Texas Tech University Health Sciences Center
Cultures and Motivation

CEO Minute - May: Culture and Motivation

ceo minute

Ever since I was a little boy, our family gathered at Easter for a huge celebration. We would attend worship service, and after the big noon meal all the kids including nephews and cousins and even in-laws and out-laws would have a huge Easter egg hunt.

This year was no exception. We met at my sister’s beautiful place in the country north of Denton. With travel distances for so many, we had the reunion on Saturday before Easter. My wife drove over early to visit with the grandkids, and I worked on Friday afternoon later flying to Dallas Love Field.

When boarding the plane in Lubbock, I heard some nice music from what I thought was coming out of an electronic device of some type. Instead, it was one of the pilots singing, “Sitting on the Dock of the Bay.” So, I took his picture. He didn’t mind. I joked to the other pilot asking him if singing and guitar playing would soon be required of all of us pilots.
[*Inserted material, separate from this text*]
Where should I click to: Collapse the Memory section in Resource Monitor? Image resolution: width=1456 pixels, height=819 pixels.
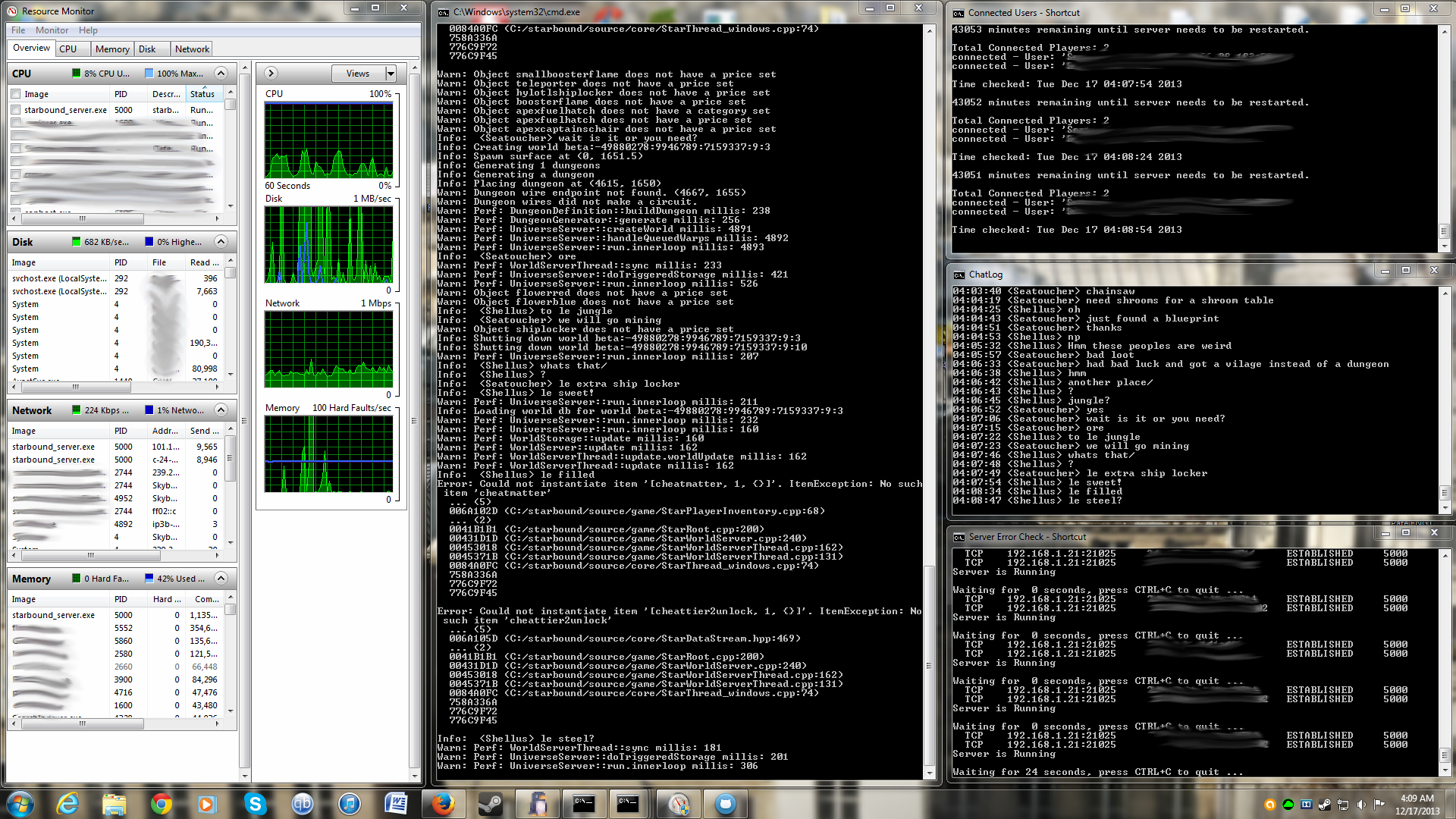click(x=221, y=579)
He said, “Oh, absolutely.” You have to respect Southwest Airlines.

On Saturday night, we were driving back to Lubbock. My wife and I spent the night in a Hampton Inn in Wichita Falls. We had stayed there before and always had been impressed with the service. We walked into the room noticed an elephant on the bed.

Not one of those “elephants in the room” that people talk about. No, it was a fluffy pleasant elephant made out of clean towels with peppermint candies for eyes with a Milky Way candy bar in its snout —very clever.
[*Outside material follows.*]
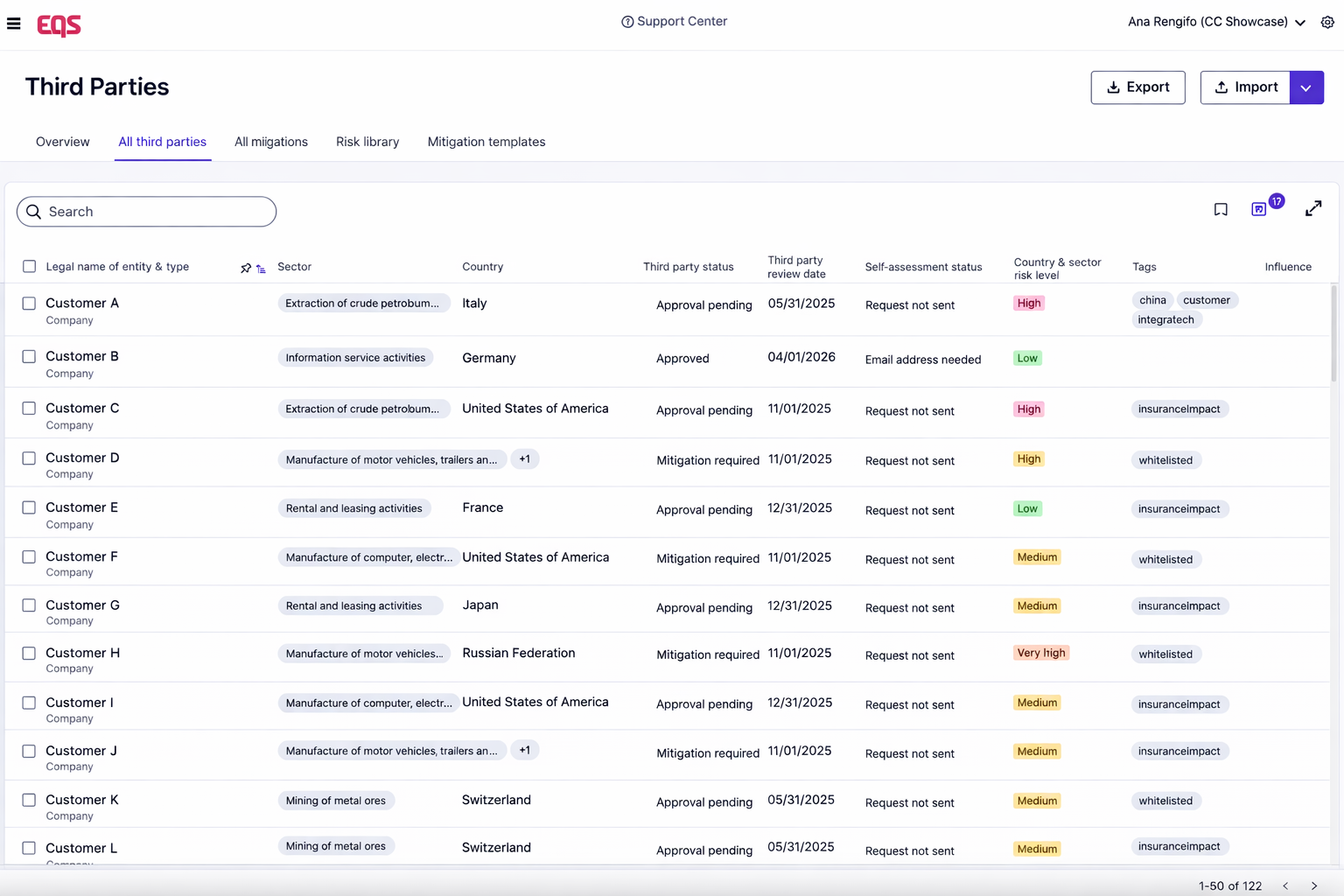
Task: Open the column filter icon with badge 17
Action: tap(1259, 209)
The next morning as we were checking out, we said hello to the housekeeper and told her that we enjoyed the elephant. She said for Easter she was making Easter bunnies. We thanked her and told her it was a real treat. She laughed and said she had a lot of fun making things for hotel guests.

What is my point in all of this?

How does an airline get the pilot to sing and how does a hotel get a housekeeper to make fluffy animals out of towels to entertain the guests? Simple, both companies have great cultures and motivated employees — and that is worth a million dollars. People who are willing to go the extra mile to brighten the customers’ day are worth their weight in gold. I know Texas Tech Physicians also has such people and we salute you!